When it seemed clean enough, for now, Noah took up the first towel and cautiously patted her arm dry. Tossing the saturated one to the side, he took up another and began to wrap it around her arm, it was a smaller one, much more so than the one he’d used this morning, he needed to fold it in half to get it to a good size, even folded it was thin enough not to be encumbered, though as he layered it around once, twice, then four times, it began to thicken gradually. He made sure it was tight, not enough to be painful but enough to help staunch the flow till he could find a proper healer.

“You didn’t have to go this far, Liora.”

She didn’t respond, didn’t even react as he tugged the makeshift bandage to tighten it more. Though her eyes remained open, if just barely.

“I know you feel the world is against you, but doing this would just remove something beautiful from the world. No matter what you think, no matter what if it feels like the sky is falling around you. This isn’t the way to go. What if your daughter… what if Eleanora came home and learned you’d died like this? What would she think?” his voice though soft, was passionate.

“I may have only known you for just a few hours, but you deserve more…”

Letting out an exhausted sigh, he looked down at Liora slumped and weak body. Blood and other fluids caused the bottoms of her nightgown to stick to her body. “Need to clean you up,” checking the bandage wasn’t loose, he pushed himself to his feet and returned to the dry room. He looked around, finding another clean towel or two and brought them with him to the bathing room. When he returned, Liora’s head bobbed anemically his way.
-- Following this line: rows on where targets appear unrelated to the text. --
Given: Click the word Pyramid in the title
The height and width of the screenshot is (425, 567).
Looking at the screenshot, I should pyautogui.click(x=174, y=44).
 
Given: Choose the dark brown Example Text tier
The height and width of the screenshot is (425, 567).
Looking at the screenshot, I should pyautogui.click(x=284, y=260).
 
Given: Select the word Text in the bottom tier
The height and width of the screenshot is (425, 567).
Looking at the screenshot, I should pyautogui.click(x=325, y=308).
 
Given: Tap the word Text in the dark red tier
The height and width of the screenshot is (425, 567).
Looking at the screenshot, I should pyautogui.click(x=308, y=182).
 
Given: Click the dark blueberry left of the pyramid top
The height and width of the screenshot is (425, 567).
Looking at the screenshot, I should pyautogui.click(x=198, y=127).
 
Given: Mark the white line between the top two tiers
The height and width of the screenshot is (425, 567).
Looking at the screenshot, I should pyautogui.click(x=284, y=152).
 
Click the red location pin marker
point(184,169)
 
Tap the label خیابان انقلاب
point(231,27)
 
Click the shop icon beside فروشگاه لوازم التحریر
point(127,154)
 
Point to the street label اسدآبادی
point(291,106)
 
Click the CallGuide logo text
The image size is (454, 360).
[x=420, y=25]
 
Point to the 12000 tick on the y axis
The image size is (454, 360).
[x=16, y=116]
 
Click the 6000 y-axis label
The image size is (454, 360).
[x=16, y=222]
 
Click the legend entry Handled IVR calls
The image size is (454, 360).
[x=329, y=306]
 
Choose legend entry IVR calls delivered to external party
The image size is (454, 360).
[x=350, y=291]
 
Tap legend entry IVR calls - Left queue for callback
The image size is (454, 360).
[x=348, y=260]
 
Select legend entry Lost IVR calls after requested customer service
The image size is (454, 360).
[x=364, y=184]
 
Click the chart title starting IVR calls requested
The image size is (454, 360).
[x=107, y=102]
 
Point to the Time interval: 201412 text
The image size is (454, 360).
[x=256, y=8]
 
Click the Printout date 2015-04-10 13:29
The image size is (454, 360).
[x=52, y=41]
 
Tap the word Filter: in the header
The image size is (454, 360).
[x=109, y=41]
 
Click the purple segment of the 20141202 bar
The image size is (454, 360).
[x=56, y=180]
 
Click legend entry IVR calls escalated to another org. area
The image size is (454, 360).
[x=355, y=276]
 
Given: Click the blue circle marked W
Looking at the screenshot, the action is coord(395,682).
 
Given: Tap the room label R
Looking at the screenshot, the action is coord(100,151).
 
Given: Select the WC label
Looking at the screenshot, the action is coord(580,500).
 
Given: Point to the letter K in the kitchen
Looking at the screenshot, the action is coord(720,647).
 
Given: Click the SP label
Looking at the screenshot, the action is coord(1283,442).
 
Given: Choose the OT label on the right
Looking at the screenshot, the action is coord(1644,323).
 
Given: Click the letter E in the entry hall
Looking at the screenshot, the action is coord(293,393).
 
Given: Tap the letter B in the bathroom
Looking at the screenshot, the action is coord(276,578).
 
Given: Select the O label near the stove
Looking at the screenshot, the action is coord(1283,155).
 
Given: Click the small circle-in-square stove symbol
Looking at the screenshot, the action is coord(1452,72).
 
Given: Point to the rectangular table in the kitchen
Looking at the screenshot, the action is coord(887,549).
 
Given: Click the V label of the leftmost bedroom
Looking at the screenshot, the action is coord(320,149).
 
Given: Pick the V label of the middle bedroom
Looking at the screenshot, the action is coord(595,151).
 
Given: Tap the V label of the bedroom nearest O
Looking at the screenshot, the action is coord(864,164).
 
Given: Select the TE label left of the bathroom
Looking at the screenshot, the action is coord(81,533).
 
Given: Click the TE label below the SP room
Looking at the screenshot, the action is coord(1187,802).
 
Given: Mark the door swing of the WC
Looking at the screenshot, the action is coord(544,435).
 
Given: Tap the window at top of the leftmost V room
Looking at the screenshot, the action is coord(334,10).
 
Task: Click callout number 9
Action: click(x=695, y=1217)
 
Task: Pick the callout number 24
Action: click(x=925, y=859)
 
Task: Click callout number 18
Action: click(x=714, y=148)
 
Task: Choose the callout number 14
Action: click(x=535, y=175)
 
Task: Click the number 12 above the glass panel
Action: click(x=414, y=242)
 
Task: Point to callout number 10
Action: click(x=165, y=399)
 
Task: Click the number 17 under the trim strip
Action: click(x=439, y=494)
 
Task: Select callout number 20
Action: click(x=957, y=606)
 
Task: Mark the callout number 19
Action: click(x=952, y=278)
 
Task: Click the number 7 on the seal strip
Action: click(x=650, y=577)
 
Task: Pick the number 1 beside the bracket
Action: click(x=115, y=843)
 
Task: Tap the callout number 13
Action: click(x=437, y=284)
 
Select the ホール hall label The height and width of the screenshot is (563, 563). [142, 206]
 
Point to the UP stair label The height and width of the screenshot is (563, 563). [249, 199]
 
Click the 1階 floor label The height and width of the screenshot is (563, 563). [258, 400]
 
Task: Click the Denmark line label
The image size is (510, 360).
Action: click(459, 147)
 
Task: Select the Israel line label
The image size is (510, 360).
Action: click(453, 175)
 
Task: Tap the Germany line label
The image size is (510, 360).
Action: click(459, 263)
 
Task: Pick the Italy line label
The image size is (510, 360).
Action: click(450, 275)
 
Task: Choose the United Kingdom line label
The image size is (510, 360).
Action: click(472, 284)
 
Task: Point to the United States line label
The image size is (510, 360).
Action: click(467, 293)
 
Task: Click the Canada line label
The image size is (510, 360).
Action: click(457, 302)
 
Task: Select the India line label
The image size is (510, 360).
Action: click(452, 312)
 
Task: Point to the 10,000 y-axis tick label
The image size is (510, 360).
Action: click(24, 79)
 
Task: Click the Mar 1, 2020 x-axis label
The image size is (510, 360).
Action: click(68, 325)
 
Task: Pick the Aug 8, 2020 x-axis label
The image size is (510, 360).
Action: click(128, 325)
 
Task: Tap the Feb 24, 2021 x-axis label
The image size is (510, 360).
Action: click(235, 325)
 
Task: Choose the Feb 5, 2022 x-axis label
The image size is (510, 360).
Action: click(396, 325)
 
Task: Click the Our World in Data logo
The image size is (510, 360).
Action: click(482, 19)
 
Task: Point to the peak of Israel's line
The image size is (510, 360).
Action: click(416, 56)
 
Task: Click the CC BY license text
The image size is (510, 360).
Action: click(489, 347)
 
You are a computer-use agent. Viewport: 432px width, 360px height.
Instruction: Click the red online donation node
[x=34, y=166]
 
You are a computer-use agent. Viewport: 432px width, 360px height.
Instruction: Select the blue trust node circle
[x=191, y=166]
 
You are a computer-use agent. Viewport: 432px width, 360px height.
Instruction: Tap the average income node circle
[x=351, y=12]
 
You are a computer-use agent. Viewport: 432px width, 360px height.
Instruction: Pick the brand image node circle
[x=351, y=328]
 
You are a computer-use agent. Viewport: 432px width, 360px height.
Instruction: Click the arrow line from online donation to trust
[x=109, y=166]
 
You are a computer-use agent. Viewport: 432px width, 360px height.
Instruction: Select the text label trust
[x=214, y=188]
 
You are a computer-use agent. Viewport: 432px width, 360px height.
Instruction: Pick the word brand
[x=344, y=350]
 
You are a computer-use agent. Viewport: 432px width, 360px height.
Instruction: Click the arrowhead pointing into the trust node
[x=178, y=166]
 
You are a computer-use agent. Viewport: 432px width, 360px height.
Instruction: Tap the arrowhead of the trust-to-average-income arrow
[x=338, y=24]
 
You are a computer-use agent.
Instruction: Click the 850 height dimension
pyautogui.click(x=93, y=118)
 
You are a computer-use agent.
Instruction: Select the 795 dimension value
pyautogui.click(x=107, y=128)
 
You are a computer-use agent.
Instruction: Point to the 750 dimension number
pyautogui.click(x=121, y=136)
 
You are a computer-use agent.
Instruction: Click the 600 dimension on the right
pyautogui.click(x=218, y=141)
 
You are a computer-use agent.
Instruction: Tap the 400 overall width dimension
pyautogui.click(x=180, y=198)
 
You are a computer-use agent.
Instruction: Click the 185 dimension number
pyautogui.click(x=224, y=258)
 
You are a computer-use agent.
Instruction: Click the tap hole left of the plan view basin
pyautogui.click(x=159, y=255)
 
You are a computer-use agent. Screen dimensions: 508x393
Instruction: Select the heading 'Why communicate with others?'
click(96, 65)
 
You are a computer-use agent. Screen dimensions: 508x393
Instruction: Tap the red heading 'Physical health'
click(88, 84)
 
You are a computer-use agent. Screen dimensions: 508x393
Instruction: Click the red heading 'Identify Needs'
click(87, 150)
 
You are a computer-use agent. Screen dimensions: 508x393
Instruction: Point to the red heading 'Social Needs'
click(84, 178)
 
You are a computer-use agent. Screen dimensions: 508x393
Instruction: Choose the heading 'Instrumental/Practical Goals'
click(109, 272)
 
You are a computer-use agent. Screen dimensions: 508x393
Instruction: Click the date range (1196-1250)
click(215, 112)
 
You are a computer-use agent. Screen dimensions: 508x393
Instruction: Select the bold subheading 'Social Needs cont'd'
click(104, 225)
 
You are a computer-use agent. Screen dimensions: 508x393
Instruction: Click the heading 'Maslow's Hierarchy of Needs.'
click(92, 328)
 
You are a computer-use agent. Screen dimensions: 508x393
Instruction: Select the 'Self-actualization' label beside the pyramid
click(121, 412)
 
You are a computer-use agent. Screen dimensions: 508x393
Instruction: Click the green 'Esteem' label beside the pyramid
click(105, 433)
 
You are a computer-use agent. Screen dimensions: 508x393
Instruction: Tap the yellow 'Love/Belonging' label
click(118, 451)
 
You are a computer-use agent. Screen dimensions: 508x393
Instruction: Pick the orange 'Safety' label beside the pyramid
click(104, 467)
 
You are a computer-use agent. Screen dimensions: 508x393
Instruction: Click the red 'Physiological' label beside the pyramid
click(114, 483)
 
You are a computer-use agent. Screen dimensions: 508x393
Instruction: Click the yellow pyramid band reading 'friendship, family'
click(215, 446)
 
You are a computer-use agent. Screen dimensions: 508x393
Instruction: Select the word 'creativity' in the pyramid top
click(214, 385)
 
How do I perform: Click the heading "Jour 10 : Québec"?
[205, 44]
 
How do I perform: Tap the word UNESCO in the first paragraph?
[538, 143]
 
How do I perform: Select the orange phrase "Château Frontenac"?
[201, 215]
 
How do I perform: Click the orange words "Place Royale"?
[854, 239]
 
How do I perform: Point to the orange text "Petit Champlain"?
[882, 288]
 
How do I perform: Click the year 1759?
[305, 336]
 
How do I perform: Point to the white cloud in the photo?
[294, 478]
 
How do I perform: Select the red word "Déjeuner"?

“Harf…” she slurred, “you look sho yhung.” Liora reached out a trembling hand, lifting it so weakly Noah had to catch it for her and lower it to her lap.

Forcing a smile, he whispered to her, calming her, “I’m going to take your clothes off, alright?”

“Nnn…” Liora grumbled, she rolled her body and bobbed her head, “bh ghenthl.”

As he began to strip her, Noah felt his heart twist. For as careful the thing he was doing was, he couldn’t stop those horribly intrusive thoughts. Tempted was he to lurch and cast his cheek a reverberating slap, to wake him from his thoughts of Liora’s barren body. It wasn’t the time, nor the place. Pretend you’re a doctor, Noah, just pretend you’re a doctor. He reasoned, dipping one of the clean towels into the water, he logged it and then began to dab it across the stains discolouring Liora’s body. Slowly and gently removing the stickiness of wine, blood, and urine.

There came a time, one most uncomfortable when he couldn’t focus on just her thighs or the rest of her body. He had attempted to avoid it, but he knew for the sake of cleanliness he must.

Turning his head away, he clamped tight his eyes and dipped the sodden towel between her legs. It would have been simple. It would have been innocent. But Liora, drunken and sloshed with anaemic deliria, let out a wimpish whine. The moment she did, Noah urgently pulled away. It was too effeminate to be a groan of uncomfortability.

He darted down, focusing on the ginger carpet for any more grime, sighing thankfully, he saw nothing. “I’m just about done Liora,” he gently said, “just need to dry you off and get you upstairs… Just need to dry you off…” he cast an eye over her body, glossed with water that shimmered in the low light of the night, and sighed. “If I don’t stop acting like a perv, gods going to smite me down.” And he wasn’t even religious.